TASK DETAILS →
Wherever "Select" turns up in the entries, copy out the line that holds it.

SOURCE DATA →
- - - -

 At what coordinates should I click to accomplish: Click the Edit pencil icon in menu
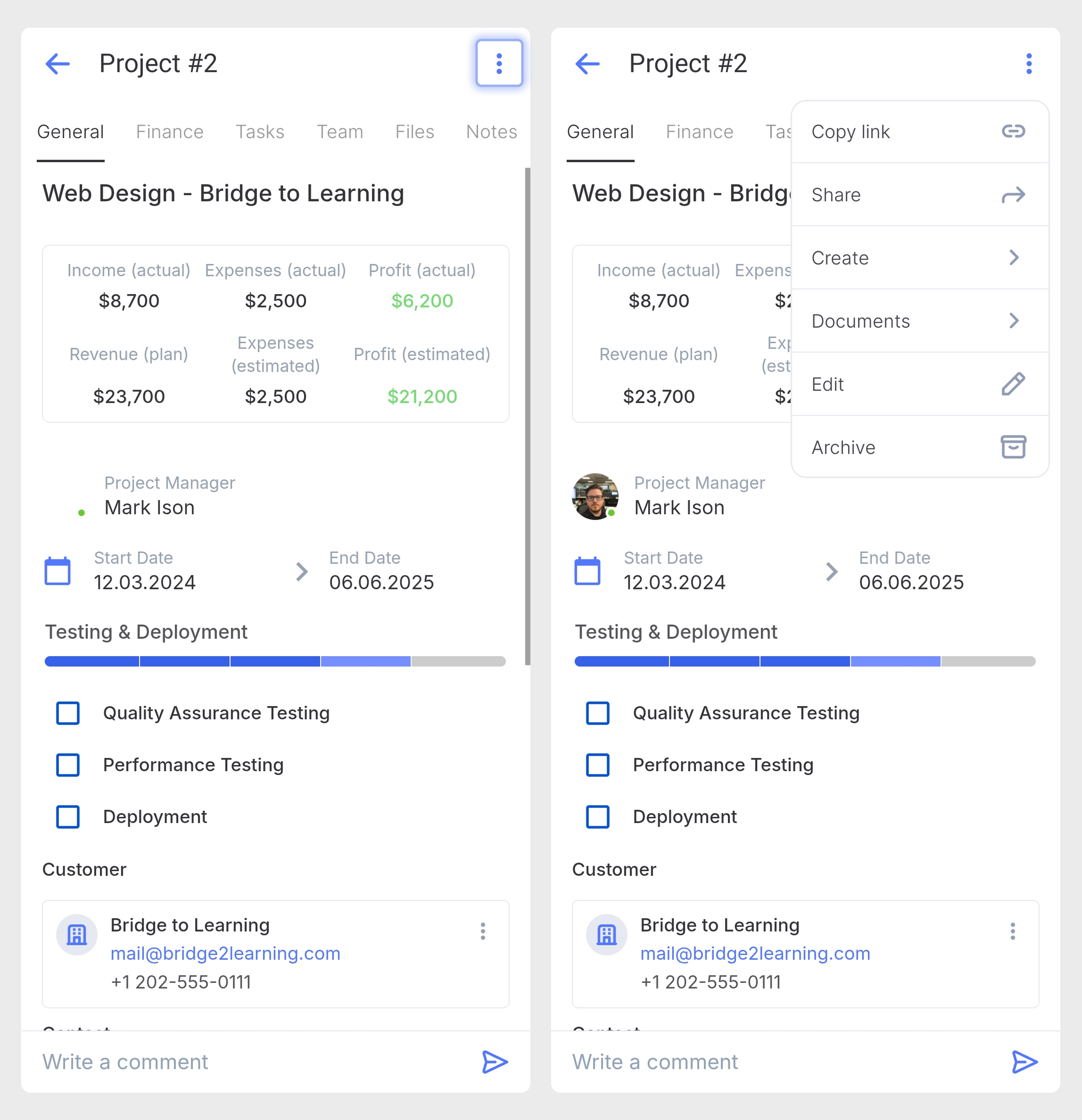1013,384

- - - -

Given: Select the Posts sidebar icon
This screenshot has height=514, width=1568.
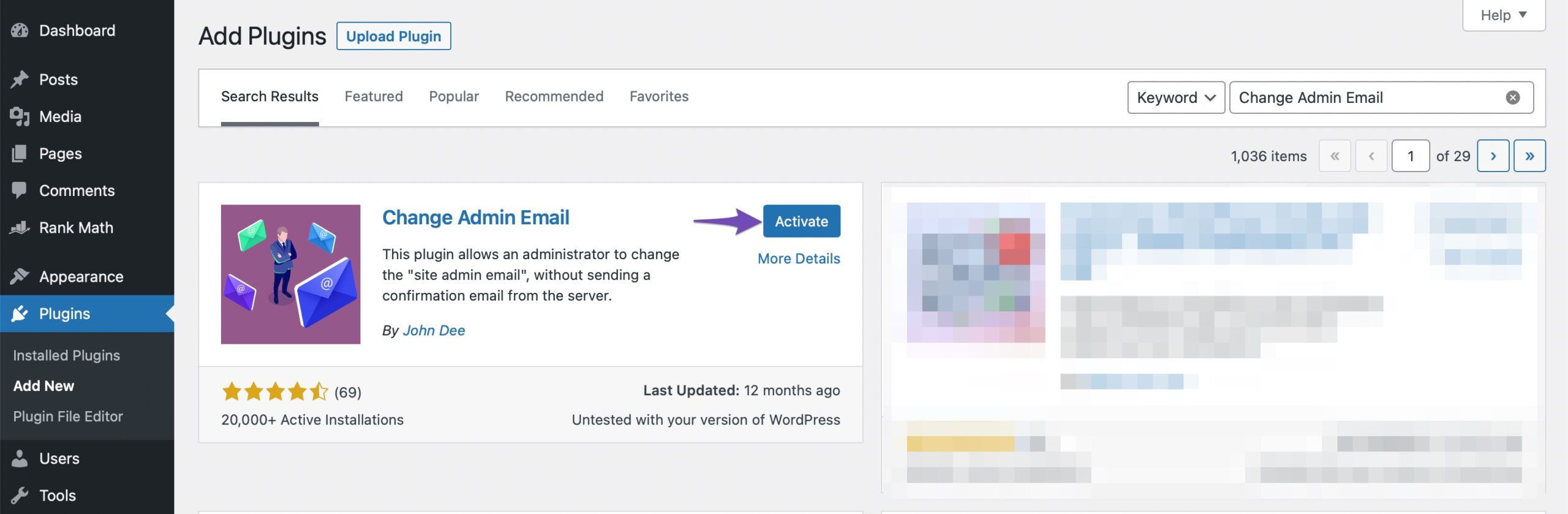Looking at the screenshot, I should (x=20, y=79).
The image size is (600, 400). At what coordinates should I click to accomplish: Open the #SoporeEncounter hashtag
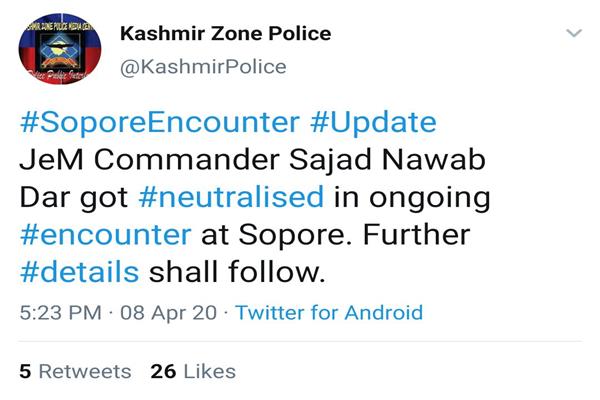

- - - -

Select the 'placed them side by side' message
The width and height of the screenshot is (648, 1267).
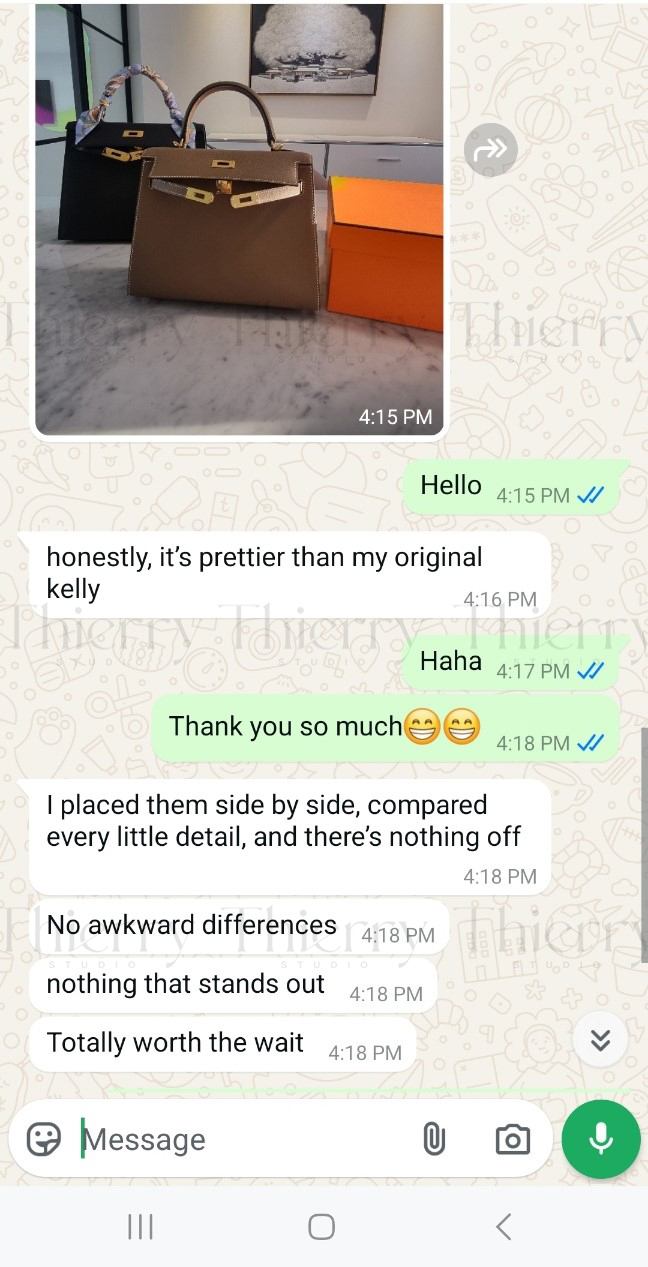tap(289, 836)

- - - -

SOLUTION TO THIS PROBLEM →
Given: Select the Posts sidebar icon
Select the 'placed them side by side' message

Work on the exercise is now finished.